Your smartphone could be so much more than a glorified alarm clock and a portal into the world of Angry Birds. It could also help scientists unlock some of the mysteries of the natural world. In years to come it might even contribute towards protecting global biodiversity, through crowdsourcing.
Crowdsourcing has revolutionised many areas of scientific research, providing data across previously unobtainable temporal and geographic scales. It is hoped that crowdsourcing will be able to help gather information on a particularly poorly studied group of animals that few of us ever see or hear – bats.

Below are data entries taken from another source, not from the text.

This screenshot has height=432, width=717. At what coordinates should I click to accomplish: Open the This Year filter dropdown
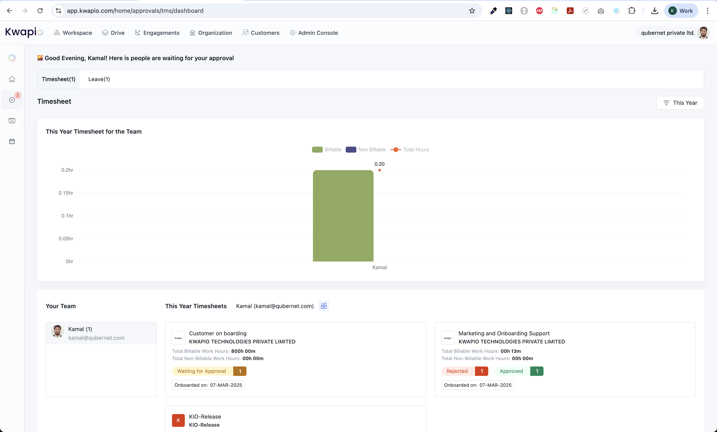680,103
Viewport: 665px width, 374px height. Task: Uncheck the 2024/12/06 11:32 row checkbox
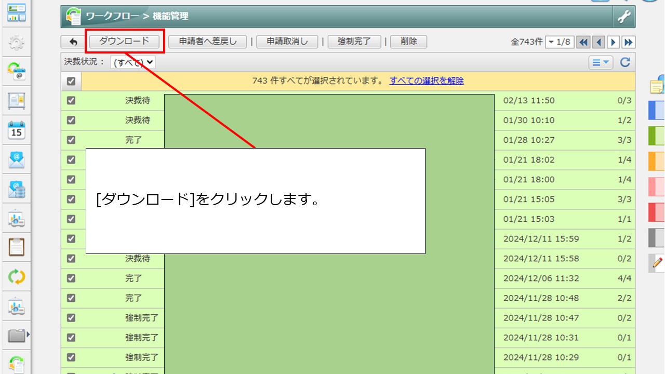(x=71, y=278)
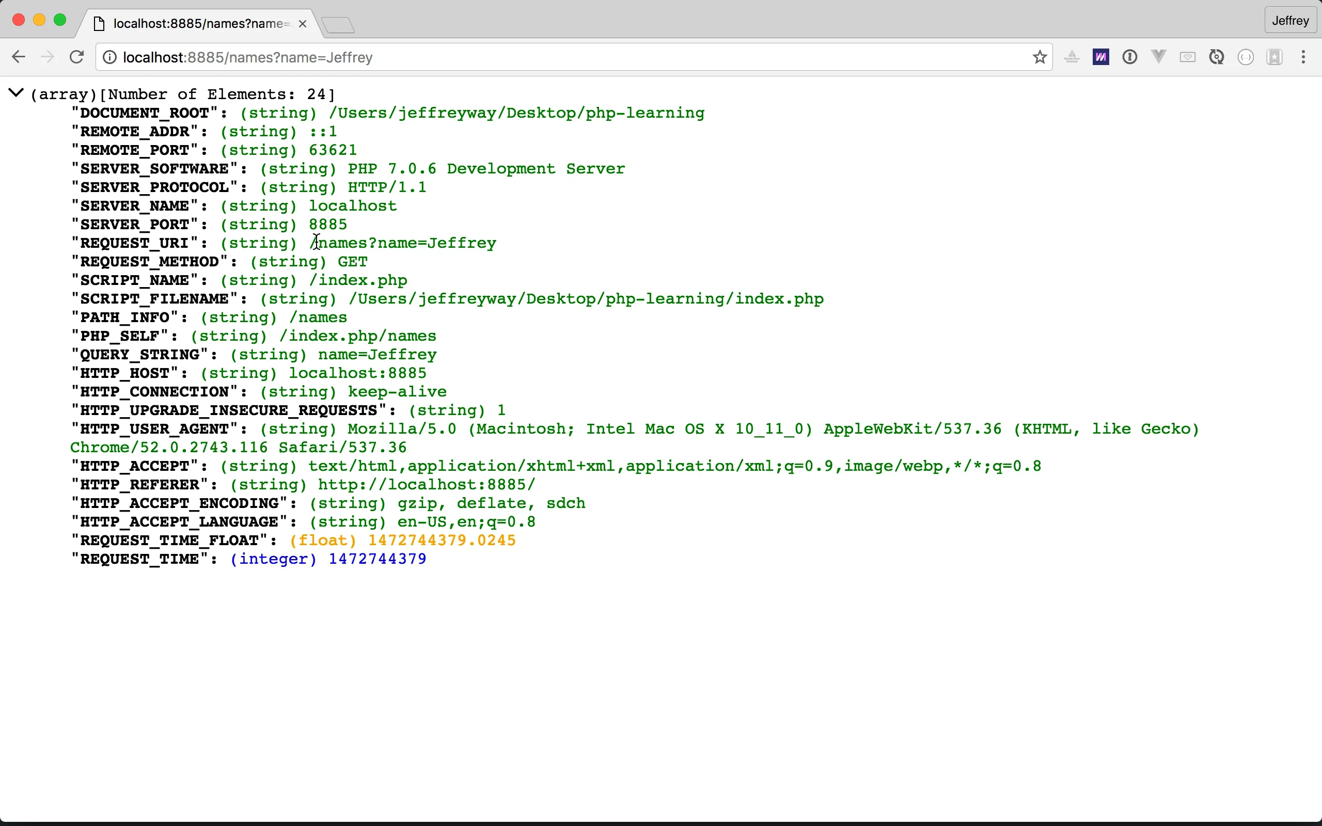The image size is (1322, 826).
Task: Select the localhost:8885/names tab
Action: [x=199, y=23]
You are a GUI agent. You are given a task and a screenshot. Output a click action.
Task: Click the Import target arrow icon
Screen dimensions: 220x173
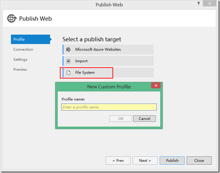pos(68,61)
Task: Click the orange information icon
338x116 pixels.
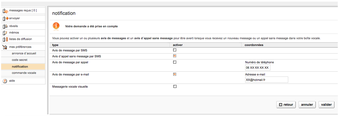Action: pos(56,26)
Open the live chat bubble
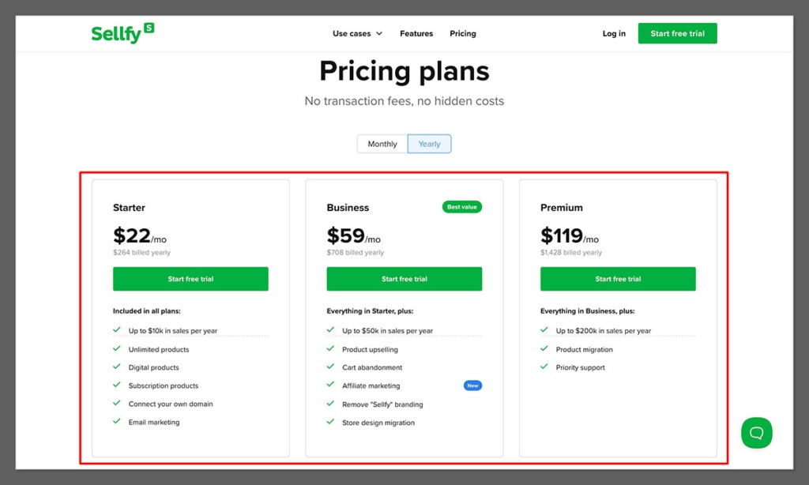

Bats are fascinating creatures. Almost exclusively nocturnal, and the only mammals capable of true flight, these enigmatic animals are able to ‘see’ their environment with their ears. Using echolocation, they don’t just fumble their way through the hours of darkness, they dodge, weave and somersault to out-manoeuvre and capture even the deftest of nocturnal insects. But being creatures of the night, and utilising frequencies largely well beyond the range of human hearing, they remain notoriously difficult animals to study. Even with hi-tech bat detectors it is still a skilled job to be able to distinguish one species from another.

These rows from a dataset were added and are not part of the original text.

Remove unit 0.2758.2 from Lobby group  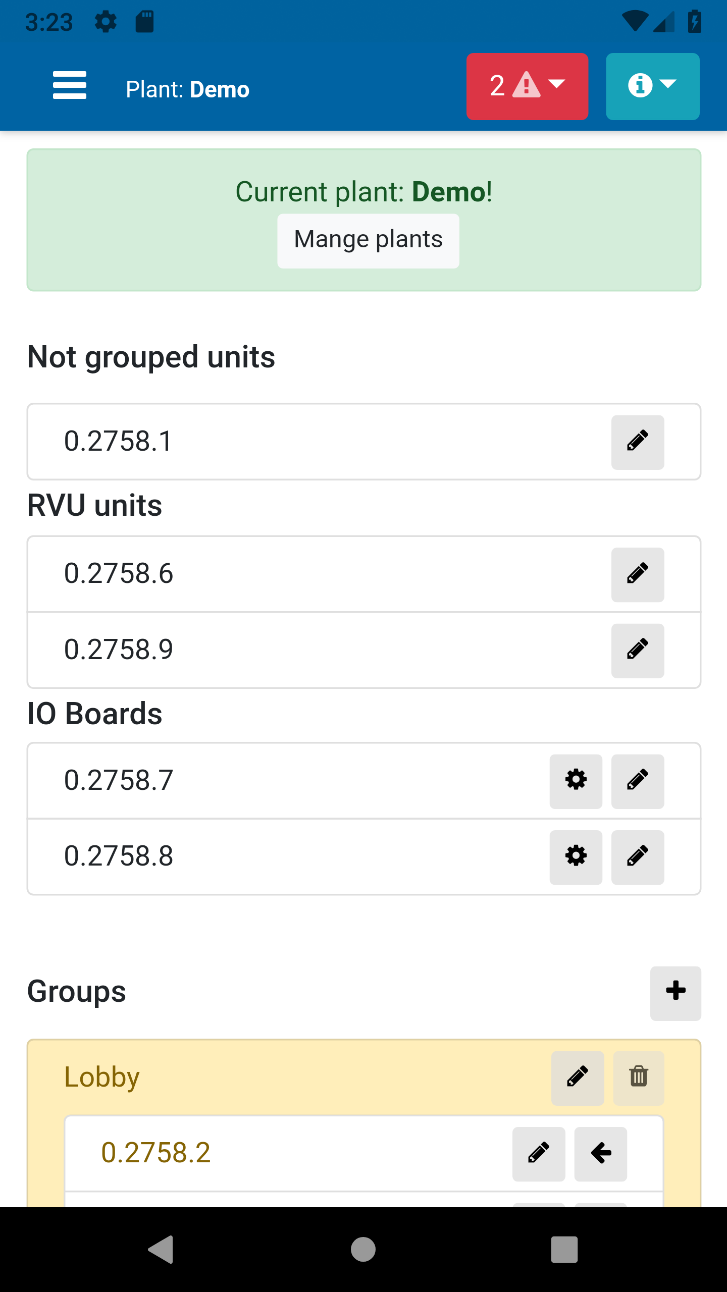point(601,1154)
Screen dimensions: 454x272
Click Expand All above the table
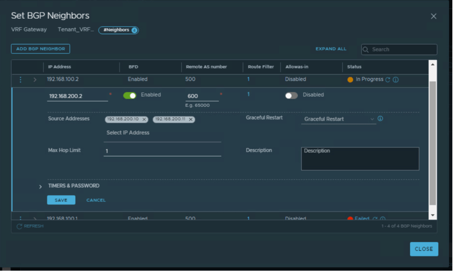[331, 49]
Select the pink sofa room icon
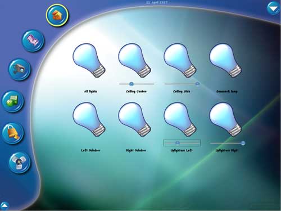 click(33, 41)
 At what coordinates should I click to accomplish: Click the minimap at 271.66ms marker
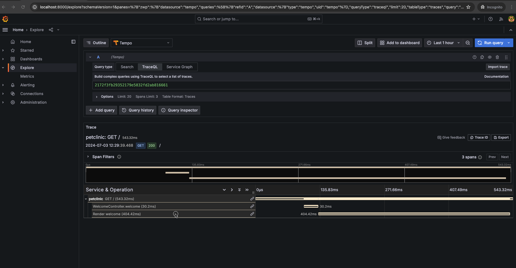tap(298, 175)
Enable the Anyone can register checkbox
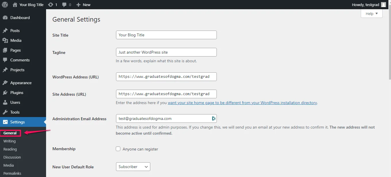The image size is (391, 177). [x=118, y=149]

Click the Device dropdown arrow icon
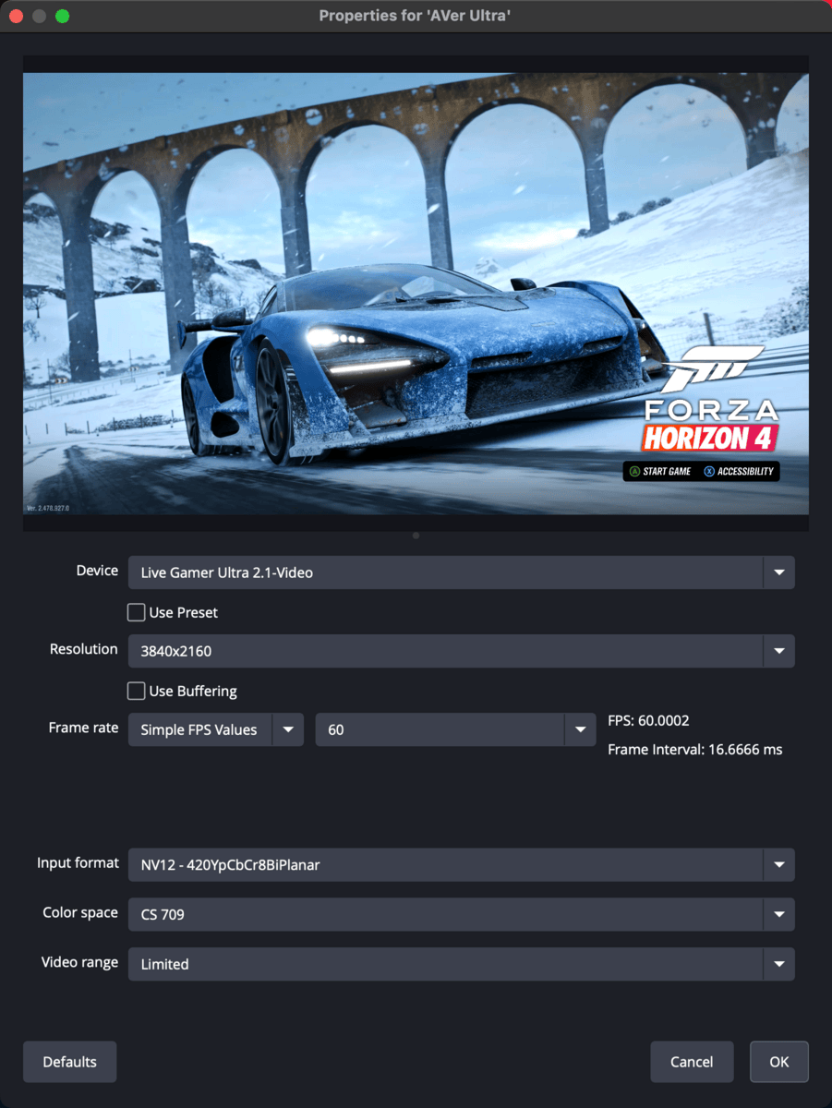click(x=780, y=572)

So imagine an app on your phone that could automatically identify the dark, cryptic shapes flying figure of eight above your head. No need for years of training, hefty specialised recording equipment and expensive proprietary software – just a smartphone, a free app and an ultrasonic microphone to plug into your headphone jack.

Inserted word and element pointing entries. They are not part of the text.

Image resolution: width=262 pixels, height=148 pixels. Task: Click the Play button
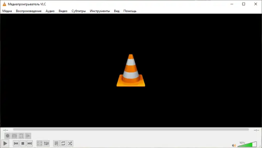coord(5,143)
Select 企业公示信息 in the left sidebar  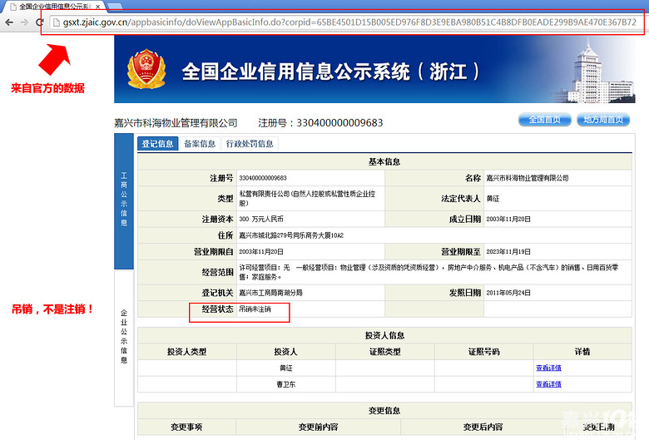(123, 336)
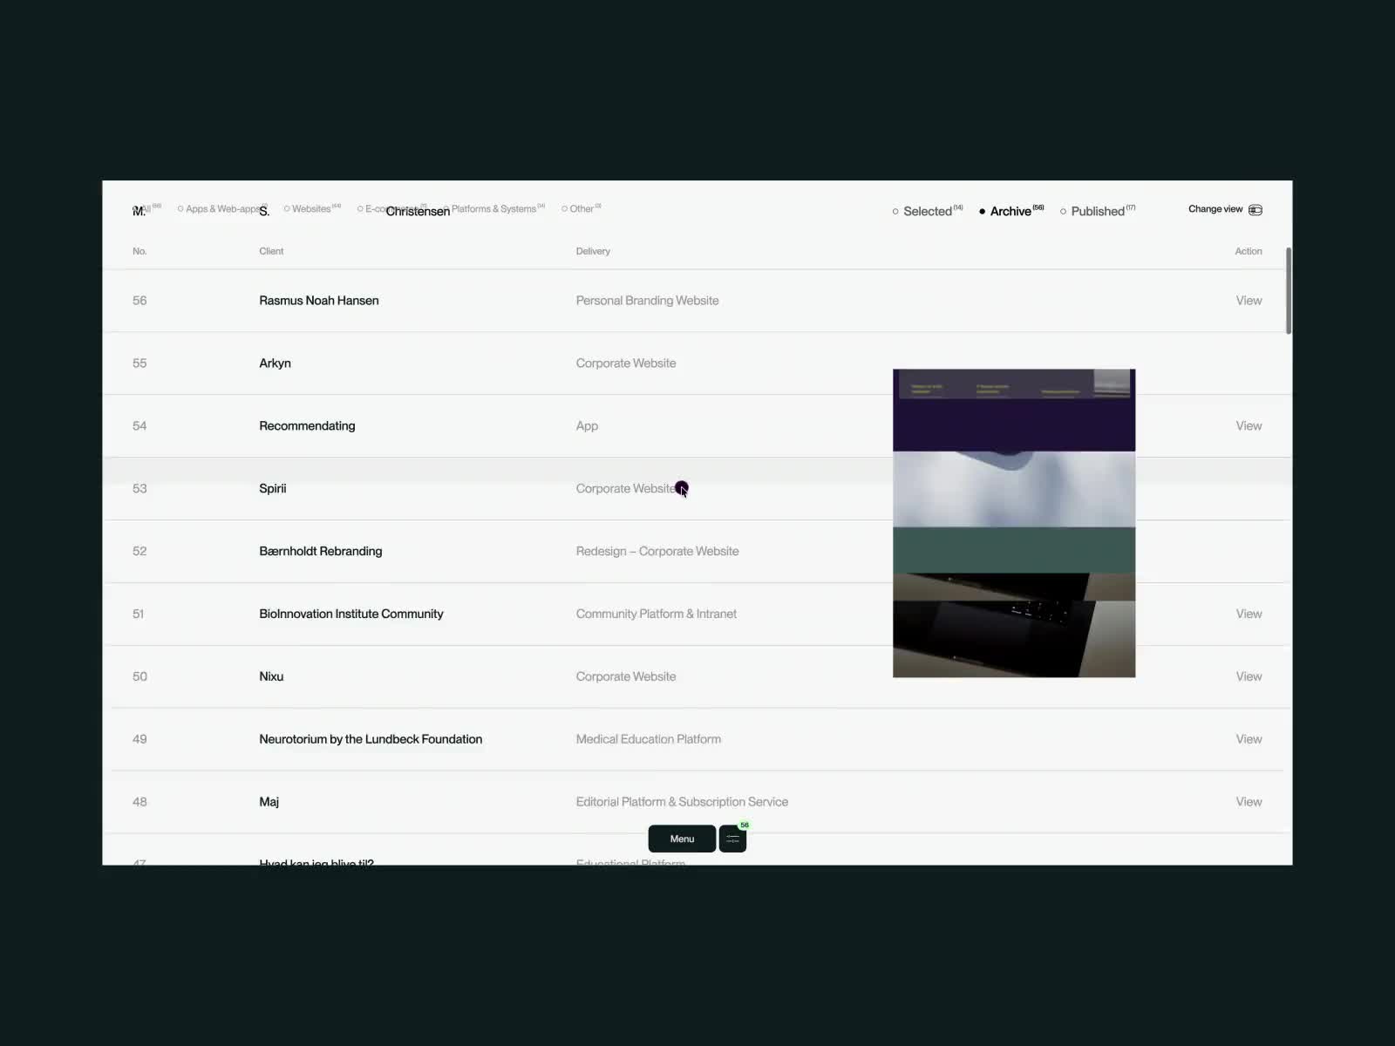Switch to the Selected projects filter
The width and height of the screenshot is (1395, 1046).
tap(927, 212)

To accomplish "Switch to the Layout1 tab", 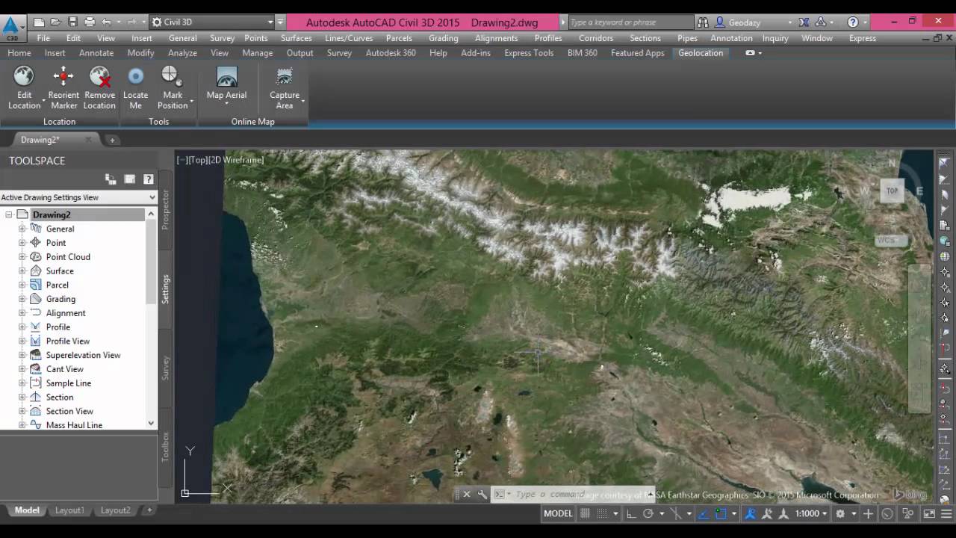I will pos(69,510).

This is what we’ve been working on in the Nature Locator team at the University of Bristol. There is already proprietary software that can identify bat calls for you on a computer. But doing it in real-time, in the field and on your phone with open source software is something no one has managed to date.
BatMobile in action
I would love to say that we’d achieved all of these objectives and it was ready to go. But that (alas) was never our target. BatMobile is a prototype-stage smartphone application. What we set out to do was explore just what was possible. We had many questions to answer. Was the equipment on the market (in this case an iPhone 5) up to the task? (it was). And could machine learning techniques used on a computer be employed to quickly whittle down the likely bat suspects on your phone (they could). But these fundamental (and slightly dull) questions aside, and accepting that the project was only exploratory in nature, what can the app actually do?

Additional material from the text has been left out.